* begin Data section *

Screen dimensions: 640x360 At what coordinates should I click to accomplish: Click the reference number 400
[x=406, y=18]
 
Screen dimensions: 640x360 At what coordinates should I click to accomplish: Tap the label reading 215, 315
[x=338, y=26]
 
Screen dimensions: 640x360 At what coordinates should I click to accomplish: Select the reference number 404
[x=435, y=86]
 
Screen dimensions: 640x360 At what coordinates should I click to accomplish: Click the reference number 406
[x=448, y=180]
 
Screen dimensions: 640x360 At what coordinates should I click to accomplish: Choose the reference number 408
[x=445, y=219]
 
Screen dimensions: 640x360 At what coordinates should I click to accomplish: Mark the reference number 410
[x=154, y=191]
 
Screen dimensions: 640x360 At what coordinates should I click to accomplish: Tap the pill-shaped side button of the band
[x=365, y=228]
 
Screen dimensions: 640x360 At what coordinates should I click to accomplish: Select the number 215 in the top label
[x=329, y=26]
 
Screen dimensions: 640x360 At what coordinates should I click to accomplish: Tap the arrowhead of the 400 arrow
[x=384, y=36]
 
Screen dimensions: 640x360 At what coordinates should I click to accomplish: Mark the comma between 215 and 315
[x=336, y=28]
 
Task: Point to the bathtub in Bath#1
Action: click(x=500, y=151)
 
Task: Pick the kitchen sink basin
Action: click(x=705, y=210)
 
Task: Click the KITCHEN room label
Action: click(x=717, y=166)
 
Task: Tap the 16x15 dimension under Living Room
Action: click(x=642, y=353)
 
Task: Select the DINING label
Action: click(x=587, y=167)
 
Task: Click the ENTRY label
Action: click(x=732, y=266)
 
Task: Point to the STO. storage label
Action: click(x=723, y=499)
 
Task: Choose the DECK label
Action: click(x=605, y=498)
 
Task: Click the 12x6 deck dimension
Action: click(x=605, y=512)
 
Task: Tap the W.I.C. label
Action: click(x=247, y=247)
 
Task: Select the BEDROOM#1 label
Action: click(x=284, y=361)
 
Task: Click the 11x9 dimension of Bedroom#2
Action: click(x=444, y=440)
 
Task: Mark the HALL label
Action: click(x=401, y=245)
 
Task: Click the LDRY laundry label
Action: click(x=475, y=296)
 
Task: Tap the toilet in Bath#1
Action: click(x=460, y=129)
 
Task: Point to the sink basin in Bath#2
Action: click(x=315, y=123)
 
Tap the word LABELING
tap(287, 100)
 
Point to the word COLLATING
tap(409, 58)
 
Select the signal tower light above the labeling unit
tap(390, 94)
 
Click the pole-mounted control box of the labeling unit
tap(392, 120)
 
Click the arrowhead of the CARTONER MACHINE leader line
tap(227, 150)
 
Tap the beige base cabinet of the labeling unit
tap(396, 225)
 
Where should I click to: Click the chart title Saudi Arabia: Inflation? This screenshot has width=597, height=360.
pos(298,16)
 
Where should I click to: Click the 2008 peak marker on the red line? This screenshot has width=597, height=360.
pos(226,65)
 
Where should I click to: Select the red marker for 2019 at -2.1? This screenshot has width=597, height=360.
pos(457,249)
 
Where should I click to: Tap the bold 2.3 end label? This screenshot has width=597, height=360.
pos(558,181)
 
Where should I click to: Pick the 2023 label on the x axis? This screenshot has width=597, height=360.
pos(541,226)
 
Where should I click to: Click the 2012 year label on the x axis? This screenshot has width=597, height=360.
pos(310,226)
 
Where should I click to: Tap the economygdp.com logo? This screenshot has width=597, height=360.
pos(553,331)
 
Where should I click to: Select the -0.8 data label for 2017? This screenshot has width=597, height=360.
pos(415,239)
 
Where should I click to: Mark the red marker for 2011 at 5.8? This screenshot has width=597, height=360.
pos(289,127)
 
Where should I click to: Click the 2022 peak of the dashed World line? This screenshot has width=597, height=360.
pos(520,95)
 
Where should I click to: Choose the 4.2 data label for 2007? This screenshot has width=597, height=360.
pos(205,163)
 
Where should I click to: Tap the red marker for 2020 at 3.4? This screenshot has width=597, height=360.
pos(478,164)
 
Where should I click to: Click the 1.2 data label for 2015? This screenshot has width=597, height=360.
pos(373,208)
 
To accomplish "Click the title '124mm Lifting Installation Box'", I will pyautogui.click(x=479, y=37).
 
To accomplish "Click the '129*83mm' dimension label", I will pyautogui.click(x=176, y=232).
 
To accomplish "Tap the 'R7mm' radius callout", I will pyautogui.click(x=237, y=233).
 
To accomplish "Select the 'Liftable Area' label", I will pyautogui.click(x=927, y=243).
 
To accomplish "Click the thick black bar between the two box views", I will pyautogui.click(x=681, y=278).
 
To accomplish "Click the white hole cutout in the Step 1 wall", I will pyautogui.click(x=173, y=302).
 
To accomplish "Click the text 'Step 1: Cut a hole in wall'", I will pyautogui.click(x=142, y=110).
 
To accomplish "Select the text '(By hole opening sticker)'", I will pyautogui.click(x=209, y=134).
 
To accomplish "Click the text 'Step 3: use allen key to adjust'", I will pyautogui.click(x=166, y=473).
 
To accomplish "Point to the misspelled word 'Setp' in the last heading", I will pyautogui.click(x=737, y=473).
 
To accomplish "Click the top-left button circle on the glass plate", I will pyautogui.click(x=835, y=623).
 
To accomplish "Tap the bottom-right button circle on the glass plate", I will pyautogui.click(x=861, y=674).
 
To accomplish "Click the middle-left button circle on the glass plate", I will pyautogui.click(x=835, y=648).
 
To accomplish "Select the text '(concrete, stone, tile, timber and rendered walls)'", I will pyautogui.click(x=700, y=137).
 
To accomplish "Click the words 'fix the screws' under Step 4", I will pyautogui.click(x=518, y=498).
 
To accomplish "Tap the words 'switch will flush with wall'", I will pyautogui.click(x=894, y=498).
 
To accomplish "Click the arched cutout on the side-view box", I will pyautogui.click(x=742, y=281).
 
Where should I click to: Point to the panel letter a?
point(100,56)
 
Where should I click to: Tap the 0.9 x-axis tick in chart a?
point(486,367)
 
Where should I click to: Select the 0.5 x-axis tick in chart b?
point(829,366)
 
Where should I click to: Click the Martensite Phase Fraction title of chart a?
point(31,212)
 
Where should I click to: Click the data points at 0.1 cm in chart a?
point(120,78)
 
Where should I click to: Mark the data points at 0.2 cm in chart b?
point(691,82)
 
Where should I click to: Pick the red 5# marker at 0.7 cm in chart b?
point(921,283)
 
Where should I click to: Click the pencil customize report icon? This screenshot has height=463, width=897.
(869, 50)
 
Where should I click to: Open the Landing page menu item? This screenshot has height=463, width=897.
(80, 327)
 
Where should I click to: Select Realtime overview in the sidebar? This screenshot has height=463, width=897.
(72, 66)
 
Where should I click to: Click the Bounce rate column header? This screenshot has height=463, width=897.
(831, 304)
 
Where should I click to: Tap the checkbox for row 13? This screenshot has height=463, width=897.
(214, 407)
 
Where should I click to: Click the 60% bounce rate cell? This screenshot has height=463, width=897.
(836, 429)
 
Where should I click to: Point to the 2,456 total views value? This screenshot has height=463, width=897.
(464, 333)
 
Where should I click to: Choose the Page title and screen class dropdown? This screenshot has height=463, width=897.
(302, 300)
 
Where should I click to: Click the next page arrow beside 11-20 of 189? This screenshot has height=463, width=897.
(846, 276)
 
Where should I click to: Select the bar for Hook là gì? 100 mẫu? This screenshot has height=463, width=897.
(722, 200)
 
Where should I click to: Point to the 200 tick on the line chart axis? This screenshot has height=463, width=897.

* end Data section *

What is asked - Retype all of the rows above with every character left as it is.

Result -
Screen dimensions: 640x360 At what coordinates should I click to accomplish: Click the reference number 400
[x=406, y=18]
 
Screen dimensions: 640x360 At what coordinates should I click to accomplish: Tap the label reading 215, 315
[x=338, y=26]
 
Screen dimensions: 640x360 At what coordinates should I click to accomplish: Select the reference number 404
[x=435, y=86]
 
Screen dimensions: 640x360 At what coordinates should I click to accomplish: Click the reference number 406
[x=448, y=180]
 
Screen dimensions: 640x360 At what coordinates should I click to accomplish: Choose the reference number 408
[x=445, y=219]
 
Screen dimensions: 640x360 At what coordinates should I click to accomplish: Mark the reference number 410
[x=154, y=191]
 
Screen dimensions: 640x360 At what coordinates should I click to accomplish: Tap the pill-shaped side button of the band
[x=365, y=228]
 
Screen dimensions: 640x360 At what coordinates should I click to accomplish: Select the number 215 in the top label
[x=329, y=26]
 
Screen dimensions: 640x360 At what coordinates should I click to accomplish: Tap the arrowhead of the 400 arrow
[x=384, y=36]
 
Screen dimensions: 640x360 At what coordinates should I click to accomplish: Mark the comma between 215 and 315
[x=336, y=28]
 
Task: Point to the bathtub in Bath#1
Action: click(x=500, y=151)
 
Task: Pick the kitchen sink basin
Action: click(x=705, y=210)
 
Task: Click the KITCHEN room label
Action: click(x=717, y=166)
 
Task: Tap the 16x15 dimension under Living Room
Action: click(x=642, y=353)
 
Task: Select the DINING label
Action: click(x=587, y=167)
 
Task: Click the ENTRY label
Action: click(x=732, y=266)
 
Task: Point to the STO. storage label
Action: click(x=723, y=499)
 
Task: Choose the DECK label
Action: click(x=605, y=498)
 
Task: Click the 12x6 deck dimension
Action: click(x=605, y=512)
 
Task: Tap the W.I.C. label
Action: click(x=247, y=247)
 
Task: Select the BEDROOM#1 label
Action: click(x=284, y=361)
 
Task: Click the 11x9 dimension of Bedroom#2
Action: click(x=444, y=440)
 
Task: Mark the HALL label
Action: click(x=401, y=245)
 
Task: Click the LDRY laundry label
Action: click(x=475, y=296)
 
Task: Tap the toilet in Bath#1
Action: click(x=460, y=129)
 
Task: Point to the sink basin in Bath#2
Action: click(x=315, y=123)
 
Tap the word LABELING
tap(287, 100)
 
Point to the word COLLATING
tap(409, 58)
 
Select the signal tower light above the labeling unit
tap(390, 94)
 
Click the pole-mounted control box of the labeling unit
tap(392, 120)
 
Click the arrowhead of the CARTONER MACHINE leader line
tap(227, 150)
 
Tap the beige base cabinet of the labeling unit
tap(396, 225)
 
Where should I click to: Click the chart title Saudi Arabia: Inflation? This screenshot has width=597, height=360.
pos(298,16)
 
Where should I click to: Click the 2008 peak marker on the red line? This screenshot has width=597, height=360.
pos(226,65)
 
Where should I click to: Select the red marker for 2019 at -2.1? This screenshot has width=597, height=360.
pos(457,249)
 
Where should I click to: Tap the bold 2.3 end label? This screenshot has width=597, height=360.
pos(558,181)
 
Where should I click to: Pick the 2023 label on the x axis? This screenshot has width=597, height=360.
pos(541,226)
 
Where should I click to: Click the 2012 year label on the x axis? This screenshot has width=597, height=360.
pos(310,226)
 
Where should I click to: Tap the economygdp.com logo? This screenshot has width=597, height=360.
pos(553,331)
 
Where should I click to: Select the -0.8 data label for 2017? This screenshot has width=597, height=360.
pos(415,239)
 
Where should I click to: Mark the red marker for 2011 at 5.8? This screenshot has width=597, height=360.
pos(289,127)
 
Where should I click to: Click the 2022 peak of the dashed World line? This screenshot has width=597, height=360.
pos(520,95)
 
Where should I click to: Choose the 4.2 data label for 2007? This screenshot has width=597, height=360.
pos(205,163)
 
Where should I click to: Tap the red marker for 2020 at 3.4? This screenshot has width=597, height=360.
pos(478,164)
 
Where should I click to: Click the 1.2 data label for 2015? This screenshot has width=597, height=360.
pos(373,208)
 
To accomplish "Click the title '124mm Lifting Installation Box'", I will pyautogui.click(x=479, y=37).
 
To accomplish "Click the '129*83mm' dimension label", I will pyautogui.click(x=176, y=232).
 
To accomplish "Tap the 'R7mm' radius callout", I will pyautogui.click(x=237, y=233).
 
To accomplish "Select the 'Liftable Area' label", I will pyautogui.click(x=927, y=243).
 
To accomplish "Click the thick black bar between the two box views", I will pyautogui.click(x=681, y=278).
 
To accomplish "Click the white hole cutout in the Step 1 wall", I will pyautogui.click(x=173, y=302).
 
To accomplish "Click the text 'Step 1: Cut a hole in wall'", I will pyautogui.click(x=142, y=110).
 
To accomplish "Select the text '(By hole opening sticker)'", I will pyautogui.click(x=209, y=134).
 
To accomplish "Click the text 'Step 3: use allen key to adjust'", I will pyautogui.click(x=166, y=473).
 
To accomplish "Point to the misspelled word 'Setp' in the last heading", I will pyautogui.click(x=737, y=473).
 
To accomplish "Click the top-left button circle on the glass plate", I will pyautogui.click(x=835, y=623).
 
To accomplish "Tap the bottom-right button circle on the glass plate", I will pyautogui.click(x=861, y=674).
 
To accomplish "Click the middle-left button circle on the glass plate", I will pyautogui.click(x=835, y=648).
 
To accomplish "Select the text '(concrete, stone, tile, timber and rendered walls)'", I will pyautogui.click(x=700, y=137).
 
To accomplish "Click the words 'fix the screws' under Step 4", I will pyautogui.click(x=518, y=498).
 
To accomplish "Tap the words 'switch will flush with wall'", I will pyautogui.click(x=894, y=498).
 
To accomplish "Click the arched cutout on the side-view box", I will pyautogui.click(x=742, y=281).
 
Where should I click to: Point to the panel letter a?
point(100,56)
 
Where should I click to: Tap the 0.9 x-axis tick in chart a?
point(486,367)
 
Where should I click to: Select the 0.5 x-axis tick in chart b?
point(829,366)
 
Where should I click to: Click the Martensite Phase Fraction title of chart a?
point(31,212)
 
Where should I click to: Click the data points at 0.1 cm in chart a?
point(120,78)
 
Where should I click to: Mark the data points at 0.2 cm in chart b?
point(691,82)
 
Where should I click to: Pick the red 5# marker at 0.7 cm in chart b?
point(921,283)
 
Where should I click to: Click the pencil customize report icon? This screenshot has height=463, width=897.
(869, 50)
 
Where should I click to: Open the Landing page menu item? This screenshot has height=463, width=897.
(80, 327)
 
Where should I click to: Select Realtime overview in the sidebar? This screenshot has height=463, width=897.
(72, 66)
 
Where should I click to: Click the Bounce rate column header? This screenshot has height=463, width=897.
(831, 304)
 
Where should I click to: Tap the checkbox for row 13? This screenshot has height=463, width=897.
(214, 407)
 
Where should I click to: Click the 60% bounce rate cell? This screenshot has height=463, width=897.
(836, 429)
 
Where should I click to: Point to the 2,456 total views value? This screenshot has height=463, width=897.
(464, 333)
 
Where should I click to: Choose the Page title and screen class dropdown? This screenshot has height=463, width=897.
(302, 300)
 
Where should I click to: Click the next page arrow beside 11-20 of 189? This screenshot has height=463, width=897.
(846, 276)
 
Where should I click to: Select the bar for Hook là gì? 100 mẫu? This screenshot has height=463, width=897.
(722, 200)
 
Where should I click to: Point to the 200 tick on the line chart axis? This screenshot has height=463, width=897.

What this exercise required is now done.